The exercise calls for every entry that follows to be repeated exactly.

Start of Block

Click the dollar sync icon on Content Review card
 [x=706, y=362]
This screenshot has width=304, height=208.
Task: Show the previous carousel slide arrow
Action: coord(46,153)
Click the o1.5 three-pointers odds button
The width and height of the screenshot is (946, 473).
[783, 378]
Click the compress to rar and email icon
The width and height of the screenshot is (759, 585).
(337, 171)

End of Block

* TASK SOLUTION
Click the dollar sync icon on Content Review card
 [x=706, y=362]
This screenshot has width=304, height=208.
Task: Show the previous carousel slide arrow
Action: coord(46,153)
Click the o1.5 three-pointers odds button
The width and height of the screenshot is (946, 473).
[783, 378]
Click the compress to rar and email icon
The width and height of the screenshot is (759, 585).
(337, 171)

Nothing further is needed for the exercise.